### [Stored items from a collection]
════════

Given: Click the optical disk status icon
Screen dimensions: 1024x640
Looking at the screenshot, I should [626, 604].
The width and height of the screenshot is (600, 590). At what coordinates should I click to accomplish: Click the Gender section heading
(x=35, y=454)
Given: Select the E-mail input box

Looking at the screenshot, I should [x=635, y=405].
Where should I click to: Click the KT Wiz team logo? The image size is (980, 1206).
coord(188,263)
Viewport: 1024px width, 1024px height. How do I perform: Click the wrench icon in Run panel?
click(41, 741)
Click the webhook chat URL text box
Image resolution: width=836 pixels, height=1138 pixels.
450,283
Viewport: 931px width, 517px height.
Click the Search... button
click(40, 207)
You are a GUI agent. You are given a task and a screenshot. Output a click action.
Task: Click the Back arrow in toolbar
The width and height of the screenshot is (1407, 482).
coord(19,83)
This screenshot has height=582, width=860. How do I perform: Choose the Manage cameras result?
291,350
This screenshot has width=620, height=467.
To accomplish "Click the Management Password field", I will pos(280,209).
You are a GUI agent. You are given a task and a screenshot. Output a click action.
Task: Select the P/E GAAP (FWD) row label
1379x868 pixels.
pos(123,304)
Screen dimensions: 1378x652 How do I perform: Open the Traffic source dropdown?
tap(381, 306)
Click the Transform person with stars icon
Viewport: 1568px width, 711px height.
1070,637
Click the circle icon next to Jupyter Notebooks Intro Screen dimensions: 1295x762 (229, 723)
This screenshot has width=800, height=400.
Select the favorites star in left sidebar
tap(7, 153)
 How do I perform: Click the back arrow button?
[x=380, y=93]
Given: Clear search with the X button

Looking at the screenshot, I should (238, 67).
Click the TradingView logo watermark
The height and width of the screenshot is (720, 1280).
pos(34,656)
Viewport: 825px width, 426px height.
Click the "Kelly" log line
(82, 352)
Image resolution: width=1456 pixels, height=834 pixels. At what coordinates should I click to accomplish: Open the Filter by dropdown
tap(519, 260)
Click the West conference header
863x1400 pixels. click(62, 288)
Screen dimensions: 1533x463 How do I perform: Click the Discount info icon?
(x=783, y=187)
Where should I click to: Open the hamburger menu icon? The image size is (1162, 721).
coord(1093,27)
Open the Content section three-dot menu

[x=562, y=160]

════════

Return every line above exactly.

Given: Click the optical disk status icon
Screen dimensions: 1024x640
Looking at the screenshot, I should [626, 604].
The width and height of the screenshot is (600, 590). At what coordinates should I click to accomplish: Click the Gender section heading
(x=35, y=454)
Given: Select the E-mail input box

Looking at the screenshot, I should [x=635, y=405].
Where should I click to: Click the KT Wiz team logo? The image size is (980, 1206).
coord(188,263)
Viewport: 1024px width, 1024px height. How do I perform: Click the wrench icon in Run panel?
click(41, 741)
Click the webhook chat URL text box
Image resolution: width=836 pixels, height=1138 pixels.
450,283
Viewport: 931px width, 517px height.
Click the Search... button
click(40, 207)
You are a GUI agent. You are given a task and a screenshot. Output a click action.
Task: Click the Back arrow in toolbar
The width and height of the screenshot is (1407, 482).
coord(19,83)
This screenshot has height=582, width=860. How do I perform: Choose the Manage cameras result?
291,350
This screenshot has width=620, height=467.
To accomplish "Click the Management Password field", I will pos(280,209).
You are a GUI agent. You are given a task and a screenshot. Output a click action.
Task: Select the P/E GAAP (FWD) row label
1379x868 pixels.
pos(123,304)
Screen dimensions: 1378x652 How do I perform: Open the Traffic source dropdown?
tap(381, 306)
Click the Transform person with stars icon
Viewport: 1568px width, 711px height.
1070,637
Click the circle icon next to Jupyter Notebooks Intro Screen dimensions: 1295x762 (229, 723)
This screenshot has width=800, height=400.
Select the favorites star in left sidebar
tap(7, 153)
 How do I perform: Click the back arrow button?
[x=380, y=93]
Given: Clear search with the X button

Looking at the screenshot, I should (238, 67).
Click the TradingView logo watermark
The height and width of the screenshot is (720, 1280).
pos(34,656)
Viewport: 825px width, 426px height.
Click the "Kelly" log line
(82, 352)
Image resolution: width=1456 pixels, height=834 pixels. At what coordinates should I click to accomplish: Open the Filter by dropdown
tap(519, 260)
Click the West conference header
863x1400 pixels. click(62, 288)
Screen dimensions: 1533x463 How do I perform: Click the Discount info icon?
(x=783, y=187)
Where should I click to: Open the hamburger menu icon? The image size is (1162, 721).
coord(1093,27)
Open the Content section three-dot menu

[x=562, y=160]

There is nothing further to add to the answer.